Let me preface this post with a clear disclaimer: I work at Google, but the views I express on this blog are my own personal views.
Last week, Google head of webspam Matt Cutts posted a full-throated defense of Google’s transparency on Google’s European Policy Blog in response to complaints that a few companies raised to the European Commission. Long-time readers of my blog know that I’m a big fan of search engine transparency and have made my own calls on this blog for Google to be more transparent. The fact that I work at Google now doesn’t change my values. But being on the inside has informed my perspective.
In particular, as Matt elaborates in his post, Google deserves more credit for transparency than it often gets from its critics. For example, Google has published:
- “The Anatomy of a Large-Scale Hypertextual Web Search Engine“, which not only details the formula for PageRank, but also mentions other signals that Google uses to rank search results: anchor text, location of query terms within documents, proximity of query terms, etc.
- details of its key infrastructure innovations: MapReduce, the Google File System, Bigtable, and Protocol Buffers
- hundreds of research papers by Googlers in diverse areas of computer science
He goes onto describe the various webmaster tools and social media resources that Google has made available. The popularity of these tools is a testament to their utility.
Still, as Matt points out:
we don’t think it’s unreasonable for any business to have some trade secrets, not least because we don’t want to help spammers and crackers game our system. If people who are trying to game search rankings knew every single detail about how we rank sites, it would be easier for them to ‘spam’ our results with pages that are not relevant and are frustrating to users — including porn and malware sites.
As I blogged back in 2008, I still hope that someday we won’t need to have to rely on a relevance analog of security through obscurity in order to deter spam and abusive SEO practices. But I recognize that we haven’t developed such an analog, and hence that complete transparency today for web search ranking algorithms would have a far greater downside than upside for ordinary users.
I suspect that a prerequisite for complete transparency in search requires moving from a ranking-based retrieval approach to a set-based approach. For many web search information needs (e.g., navigational queries), it’s hard to see how users would benefit from such a radical change. For queries that represent more exploratory information needs, a set-based approach would be (at least in my view) far preferable to one based on ranking. But there’s a lot of work to do on the content side before such exploratory interfaces for the web are usable.

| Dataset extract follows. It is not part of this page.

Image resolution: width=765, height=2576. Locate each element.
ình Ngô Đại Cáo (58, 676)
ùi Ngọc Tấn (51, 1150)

In summary, I’m happy to see Matt taking a public stand in Google’s defense. I don’t always agree with my employer’s decisions, but I do believe that my colleagues act in good faith and with good intentions. I understand how many people–especially site owners–fixate on whatever Google keeps secret. In a world where so many people compete for attention, information is power. Google tries to provide maximum quality to users while keeping the playing field level for site owners. As Google Fellow Amit Singhal points out, “this stuff is tough“.